EXERCISE. Down to the final line, reproduce the entries that follow exactly.

•••••

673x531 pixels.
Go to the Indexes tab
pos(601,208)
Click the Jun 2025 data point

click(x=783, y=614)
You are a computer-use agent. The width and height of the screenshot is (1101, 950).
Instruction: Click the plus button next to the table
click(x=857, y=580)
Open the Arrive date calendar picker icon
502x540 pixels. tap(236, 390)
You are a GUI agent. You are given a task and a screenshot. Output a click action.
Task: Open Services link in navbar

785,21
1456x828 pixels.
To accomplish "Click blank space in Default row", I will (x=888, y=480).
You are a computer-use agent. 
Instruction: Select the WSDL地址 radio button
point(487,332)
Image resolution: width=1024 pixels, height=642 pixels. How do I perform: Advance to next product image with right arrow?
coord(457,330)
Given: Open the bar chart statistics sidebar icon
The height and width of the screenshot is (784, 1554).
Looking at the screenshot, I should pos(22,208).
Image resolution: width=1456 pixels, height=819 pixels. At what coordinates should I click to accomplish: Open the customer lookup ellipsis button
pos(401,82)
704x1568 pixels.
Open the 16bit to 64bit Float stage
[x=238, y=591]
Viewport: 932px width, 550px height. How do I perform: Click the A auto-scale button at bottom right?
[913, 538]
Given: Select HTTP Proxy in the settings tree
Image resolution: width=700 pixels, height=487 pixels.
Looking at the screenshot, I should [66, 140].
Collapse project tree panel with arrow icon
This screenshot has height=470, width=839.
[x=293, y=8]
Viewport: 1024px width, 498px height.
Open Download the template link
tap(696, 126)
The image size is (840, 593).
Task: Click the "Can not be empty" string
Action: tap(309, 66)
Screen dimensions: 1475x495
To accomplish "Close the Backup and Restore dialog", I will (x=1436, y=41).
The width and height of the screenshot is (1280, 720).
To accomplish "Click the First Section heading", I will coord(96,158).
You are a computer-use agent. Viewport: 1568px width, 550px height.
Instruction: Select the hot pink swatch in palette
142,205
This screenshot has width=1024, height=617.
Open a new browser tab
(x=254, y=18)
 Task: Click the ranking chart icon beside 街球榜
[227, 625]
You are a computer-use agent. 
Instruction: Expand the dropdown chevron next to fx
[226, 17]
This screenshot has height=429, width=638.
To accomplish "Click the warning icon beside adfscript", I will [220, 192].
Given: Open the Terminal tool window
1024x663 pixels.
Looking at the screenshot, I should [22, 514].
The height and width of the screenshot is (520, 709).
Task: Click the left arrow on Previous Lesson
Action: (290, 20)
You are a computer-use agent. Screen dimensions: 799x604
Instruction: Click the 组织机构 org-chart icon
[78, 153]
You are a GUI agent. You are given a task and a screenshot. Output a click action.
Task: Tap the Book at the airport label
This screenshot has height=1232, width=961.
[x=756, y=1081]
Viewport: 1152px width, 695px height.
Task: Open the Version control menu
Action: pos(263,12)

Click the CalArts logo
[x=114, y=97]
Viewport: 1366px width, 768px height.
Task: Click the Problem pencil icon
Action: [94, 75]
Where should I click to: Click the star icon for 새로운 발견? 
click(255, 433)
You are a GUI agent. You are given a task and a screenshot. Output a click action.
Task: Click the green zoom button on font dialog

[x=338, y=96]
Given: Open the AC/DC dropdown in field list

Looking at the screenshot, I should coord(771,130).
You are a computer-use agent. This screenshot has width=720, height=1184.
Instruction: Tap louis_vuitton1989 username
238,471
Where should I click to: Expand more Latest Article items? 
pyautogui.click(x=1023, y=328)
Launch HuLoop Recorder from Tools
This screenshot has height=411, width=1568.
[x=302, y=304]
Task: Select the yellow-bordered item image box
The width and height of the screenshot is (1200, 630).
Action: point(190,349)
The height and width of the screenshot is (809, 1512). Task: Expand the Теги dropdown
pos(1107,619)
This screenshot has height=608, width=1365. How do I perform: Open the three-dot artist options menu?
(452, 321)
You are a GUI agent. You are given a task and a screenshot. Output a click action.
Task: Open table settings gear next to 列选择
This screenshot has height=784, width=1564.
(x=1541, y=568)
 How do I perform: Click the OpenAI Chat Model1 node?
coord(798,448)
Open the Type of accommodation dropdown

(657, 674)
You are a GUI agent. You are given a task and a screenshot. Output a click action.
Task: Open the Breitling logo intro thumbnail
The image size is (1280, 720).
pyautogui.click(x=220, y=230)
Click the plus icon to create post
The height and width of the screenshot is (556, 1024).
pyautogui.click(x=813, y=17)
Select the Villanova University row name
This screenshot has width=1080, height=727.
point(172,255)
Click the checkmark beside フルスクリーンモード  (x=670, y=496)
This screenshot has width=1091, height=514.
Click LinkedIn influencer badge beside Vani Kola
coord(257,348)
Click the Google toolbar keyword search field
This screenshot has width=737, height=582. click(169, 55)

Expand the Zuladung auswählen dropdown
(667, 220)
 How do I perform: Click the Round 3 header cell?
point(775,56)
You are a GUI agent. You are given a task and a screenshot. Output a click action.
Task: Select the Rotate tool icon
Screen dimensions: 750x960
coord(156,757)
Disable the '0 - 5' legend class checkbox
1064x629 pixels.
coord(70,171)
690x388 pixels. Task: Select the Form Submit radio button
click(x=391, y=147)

•••••

REPLY TO THE TASK.
673x531 pixels.
Go to the Indexes tab
pos(601,208)
Click the Jun 2025 data point

click(x=783, y=614)
You are a computer-use agent. The width and height of the screenshot is (1101, 950).
Instruction: Click the plus button next to the table
click(x=857, y=580)
Open the Arrive date calendar picker icon
502x540 pixels. tap(236, 390)
You are a GUI agent. You are given a task and a screenshot. Output a click action.
Task: Open Services link in navbar

785,21
1456x828 pixels.
To accomplish "Click blank space in Default row", I will (x=888, y=480).
You are a computer-use agent. 
Instruction: Select the WSDL地址 radio button
point(487,332)
Image resolution: width=1024 pixels, height=642 pixels. How do I perform: Advance to next product image with right arrow?
coord(457,330)
Given: Open the bar chart statistics sidebar icon
The height and width of the screenshot is (784, 1554).
Looking at the screenshot, I should pos(22,208).
Image resolution: width=1456 pixels, height=819 pixels. At what coordinates should I click to accomplish: Open the customer lookup ellipsis button
pos(401,82)
704x1568 pixels.
Open the 16bit to 64bit Float stage
[x=238, y=591]
Viewport: 932px width, 550px height. How do I perform: Click the A auto-scale button at bottom right?
[913, 538]
Given: Select HTTP Proxy in the settings tree
Image resolution: width=700 pixels, height=487 pixels.
Looking at the screenshot, I should [66, 140].
Collapse project tree panel with arrow icon
This screenshot has height=470, width=839.
[x=293, y=8]
Viewport: 1024px width, 498px height.
Open Download the template link
tap(696, 126)
The image size is (840, 593).
Task: Click the "Can not be empty" string
Action: tap(309, 66)
Screen dimensions: 1475x495
To accomplish "Close the Backup and Restore dialog", I will (x=1436, y=41).
The width and height of the screenshot is (1280, 720).
To accomplish "Click the First Section heading", I will coord(96,158).
You are a computer-use agent. Viewport: 1568px width, 550px height.
Instruction: Select the hot pink swatch in palette
142,205
This screenshot has width=1024, height=617.
Open a new browser tab
(x=254, y=18)
 Task: Click the ranking chart icon beside 街球榜
[227, 625]
You are a computer-use agent. 
Instruction: Expand the dropdown chevron next to fx
[226, 17]
This screenshot has height=429, width=638.
To accomplish "Click the warning icon beside adfscript", I will [220, 192].
Given: Open the Terminal tool window
1024x663 pixels.
Looking at the screenshot, I should [22, 514].
The height and width of the screenshot is (520, 709).
Task: Click the left arrow on Previous Lesson
Action: (290, 20)
You are a computer-use agent. Screen dimensions: 799x604
Instruction: Click the 组织机构 org-chart icon
[78, 153]
You are a GUI agent. You are given a task and a screenshot. Output a click action.
Task: Tap the Book at the airport label
This screenshot has height=1232, width=961.
[x=756, y=1081]
Viewport: 1152px width, 695px height.
Task: Open the Version control menu
Action: pos(263,12)

Click the CalArts logo
[x=114, y=97]
Viewport: 1366px width, 768px height.
Task: Click the Problem pencil icon
Action: [94, 75]
Where should I click to: Click the star icon for 새로운 발견? 
click(255, 433)
You are a GUI agent. You are given a task and a screenshot. Output a click action.
Task: Click the green zoom button on font dialog

[x=338, y=96]
Given: Open the AC/DC dropdown in field list

Looking at the screenshot, I should coord(771,130).
You are a computer-use agent. This screenshot has width=720, height=1184.
Instruction: Tap louis_vuitton1989 username
238,471
Where should I click to: Expand more Latest Article items? 
pyautogui.click(x=1023, y=328)
Launch HuLoop Recorder from Tools
This screenshot has height=411, width=1568.
[x=302, y=304]
Task: Select the yellow-bordered item image box
The width and height of the screenshot is (1200, 630).
Action: point(190,349)
The height and width of the screenshot is (809, 1512). Task: Expand the Теги dropdown
pos(1107,619)
This screenshot has height=608, width=1365. How do I perform: Open the three-dot artist options menu?
(452, 321)
You are a GUI agent. You are given a task and a screenshot. Output a click action.
Task: Open table settings gear next to 列选择
This screenshot has height=784, width=1564.
(x=1541, y=568)
 How do I perform: Click the OpenAI Chat Model1 node?
coord(798,448)
Open the Type of accommodation dropdown

(657, 674)
You are a GUI agent. You are given a task and a screenshot. Output a click action.
Task: Open the Breitling logo intro thumbnail
The image size is (1280, 720).
pyautogui.click(x=220, y=230)
Click the plus icon to create post
The height and width of the screenshot is (556, 1024).
pyautogui.click(x=813, y=17)
Select the Villanova University row name
This screenshot has width=1080, height=727.
point(172,255)
Click the checkmark beside フルスクリーンモード  (x=670, y=496)
This screenshot has width=1091, height=514.
Click LinkedIn influencer badge beside Vani Kola
coord(257,348)
Click the Google toolbar keyword search field
This screenshot has width=737, height=582. click(169, 55)

Expand the Zuladung auswählen dropdown
(667, 220)
 How do I perform: Click the Round 3 header cell?
point(775,56)
You are a GUI agent. You are given a task and a screenshot. Output a click action.
Task: Select the Rotate tool icon
Screen dimensions: 750x960
coord(156,757)
Disable the '0 - 5' legend class checkbox
1064x629 pixels.
coord(70,171)
690x388 pixels. Task: Select the Form Submit radio button
click(x=391, y=147)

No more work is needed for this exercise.